“Blacks account for more new HIV infections, people estimated to be living with HIV disease, and HIV-related deaths than any other racial/ethnic group in the U.S”
— Kaiser Family Foundation.
Sunday, December 1, marked the 25th observance of World AIDS Day. It was a reminder of how far we have come since 1981 when several previously healthy gay men in Los Angeles were found to be infected with a mysterious and fatal immune deficiency. In the three decades since, the disease has claimed more than 35 million lives and has become a global pandemic. The World Health Organization reports that 35.3 million people worldwide are living with HIV today.
But according to the United Nations: “New HIV infections among adults and children were estimated at 2.3 million in 2012, a 33% reduction since 2001…AIDS-related deaths have also dropped by 30% since the peak in 2005 as access to antiretroviral treatment expands”
Here in the United States, a little more than a million Americans are living with HIV infection today.
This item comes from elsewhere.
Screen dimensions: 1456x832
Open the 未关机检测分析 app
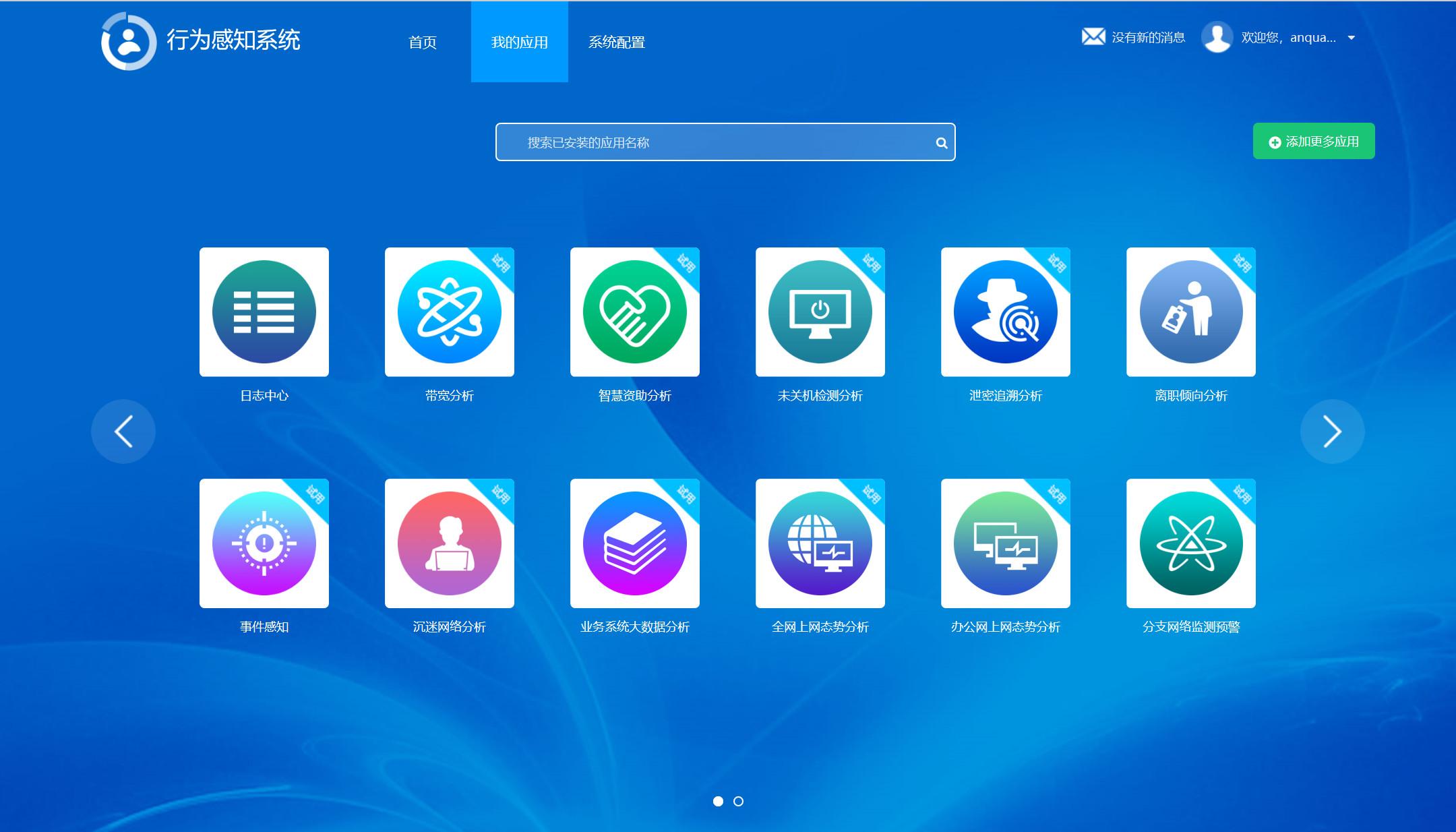pyautogui.click(x=820, y=311)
Partly because of longer life expectancies for people with HIV, over the past decade, the number of people living with the infection in the U.S. has increased, while the annual number of new HIV infections has remained stable. But we should not mistake better manageability of the disease as an indication that it has become a minor problem. The pace of new infections continues at far too high a level—particularly among gay men, African Americans and Latinos. And African Americans continue to experience the most severe burden of HIV, compared with other races and ethnicities.
Blacks represent approximately 14% of the U.S. population, but according to the latest statistics from the Centers for Disease Control and Prevention (CDC), they account for an estimated 44% of new HIV infections and nearly half (44%) of people living with HIV infection. Since the epidemic began, more than 260,800 Blacks have died of AIDS.
Unless the course of the epidemic changes, at some point in their lifetime, an estimated one in 16 Black men and one in 32 Black women will be diagnosed with HIV infection. But more help than ever before is available, including new benefits in the Affordable Care Act that remove barriers to insurance coverage, and provide better coverage options for many people living with HIV.
Starting January 1, 2014, no one can be denied health insurance or charged more because of a pre-existing health condition, such as HIV. Insurers will also no longer be allowed to limit how much they will spend on a person’s medical care—over a year or a lifetime, including people living with HIV. And plans sold through the health insurance marketplaces must provide a minimum set of benefits that should prove helpful for HIV care, including prescription drugs, doctor visits, hospital care, mental health care and certain preventive services, including HIV tests.
The National Urban League also remains a major source of help. We are a partner organization in the Act Against AIDS Leadership Initiative (AAALI), a network of national-level organizations that focus on African Americans, black men who have sex with men (MSM), and the Latino community. Launched in 2009 by CDC and the White House, AAALI is a five-year national campaign to combat complacency about HIV and AIDS in the United States. Urban League affiliates around the country also offer HIV awareness services and campaigns in their local communities. While much progress has been made, the fight against AIDS is not over.
(Marc H. Morial, former mayor of New Orleans, is president/CEO of the National Urban League.)